Paul Victor

Graduate Student, PhD

Mentor: 

Donna Zhang, PhD

Department:

Pharmacology and Toxicology

Abstract:

Increasing evidences substantiate the role of contamination of soil and water by metal-containing hazardous substances, particularly at sites near mining has led to chronic exposure toxic metal mixtures which is a major burden worldwide. Epidemiological studies have demonstrated a positive correlation between chronic arsenic (As) exposure, either through drinking water or food, with an increased incidence of diabetes. Thus, exposure to As-containing mine tailings, which could result in inhalation or ingestion of As, may be a significant contributor to enhanced risk of disease in expose communities.

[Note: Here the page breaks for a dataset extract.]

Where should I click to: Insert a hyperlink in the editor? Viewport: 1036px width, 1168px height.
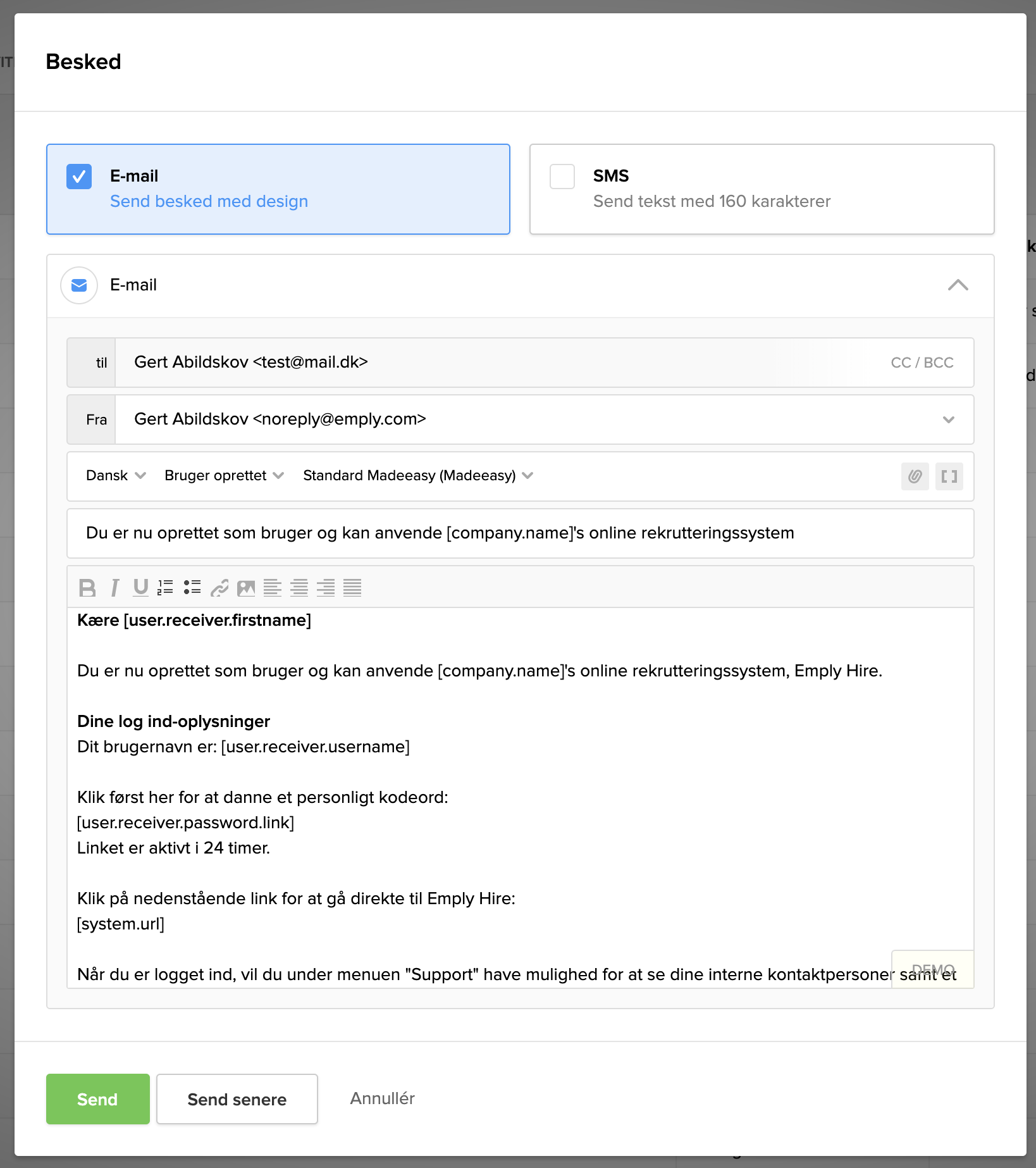[x=219, y=588]
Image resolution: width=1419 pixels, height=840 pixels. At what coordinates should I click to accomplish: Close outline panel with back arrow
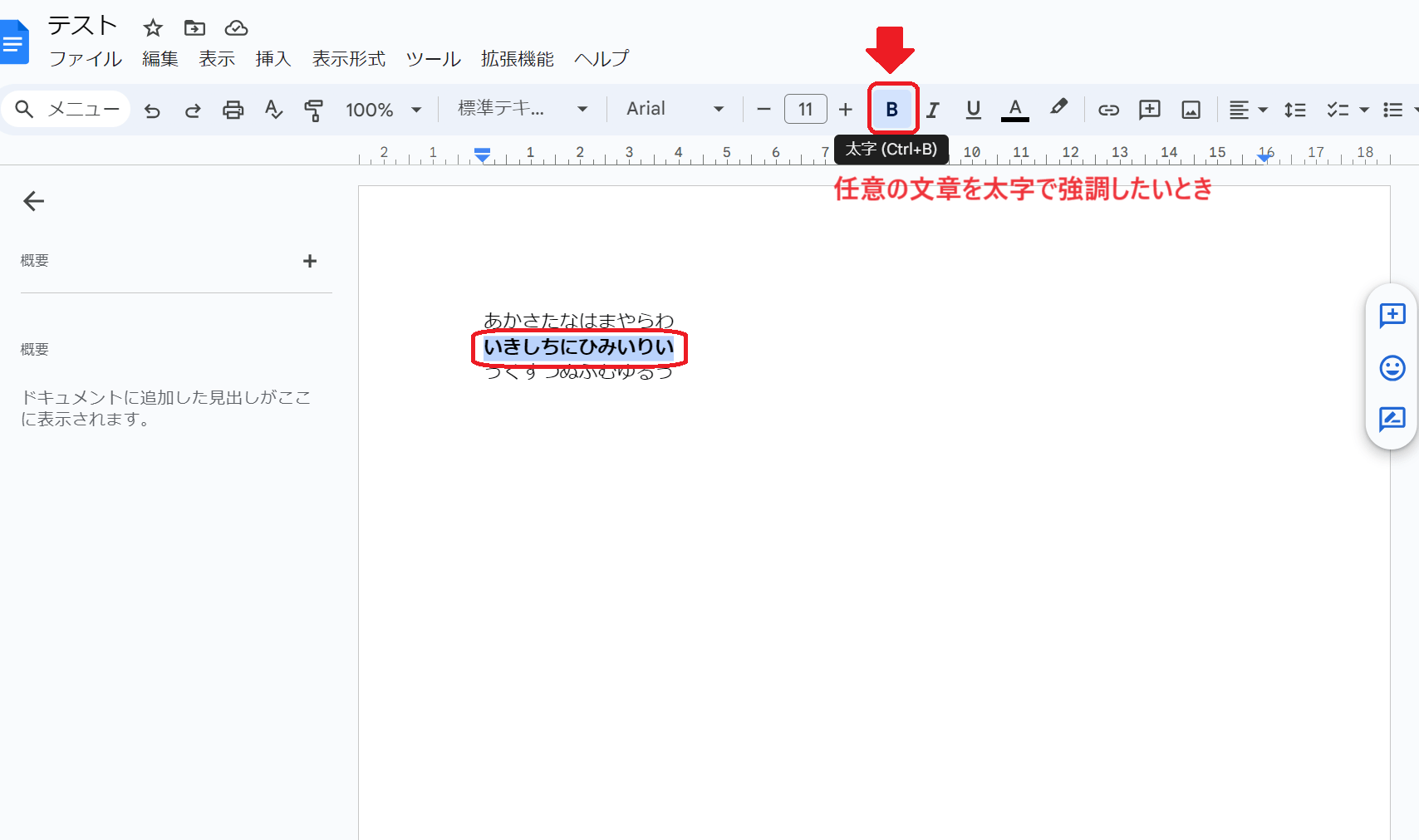(x=34, y=201)
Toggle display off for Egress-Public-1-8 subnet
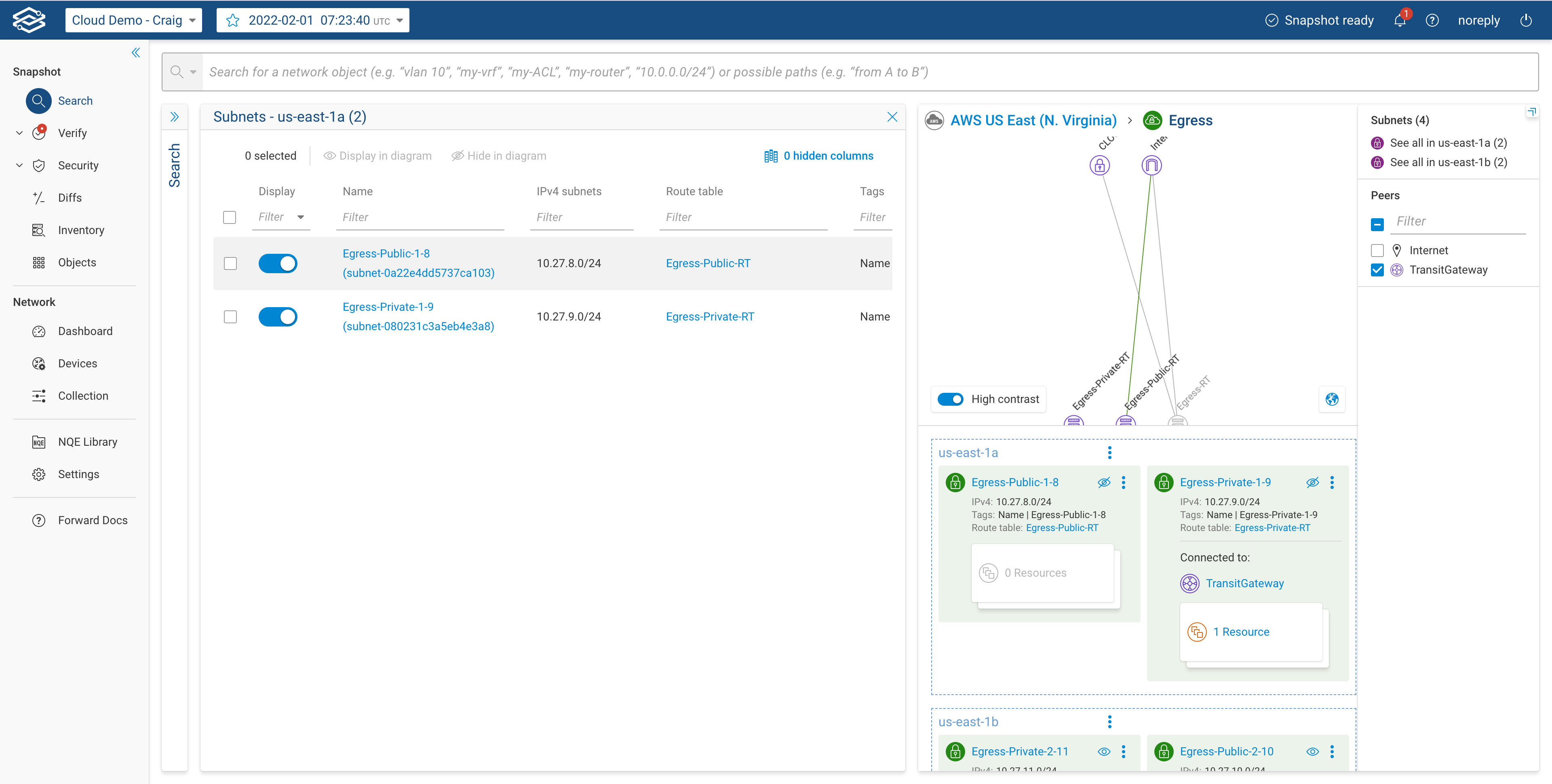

Arsenic has been shown to upregulate Nrf2, the master regulator of cellular stress response. We have shown that autophagic dysfunction results in prolonged activation of the key antioxidant transcription factor NRF2. Normally maintained at low levels through KEAP1-mediated ubiquitination and degradation by the 26s proteasome(canonical), NRF2 is upregulated at the protein level via oxidative modification of KEAP1 or sequestration of Keap1 into autophagosomes during As-induced autophagy dysfunction (non-canonical). While controlled Nrf2 activation through the Keap1-C151 dependent canonical mechanism is protective, whereas prolonged activation due to heavy metal exposure is deleterious to cellular mechanism and eventually leads to cellular and metabolic dysfunction and tissue damage.

Here we investigate the As-containing mine tailing may promote onset and progression of As induced prolonged activation of Nrf2 may leads to diabetes and its associated complications. This study will lead to how As mediated Nrf2 activations and causing diabetes and its associated complications both in-vitro and in-vivo model systems may provide a novel mechanistic approach towards heavy metal exposure triggers complex metabolic diseases.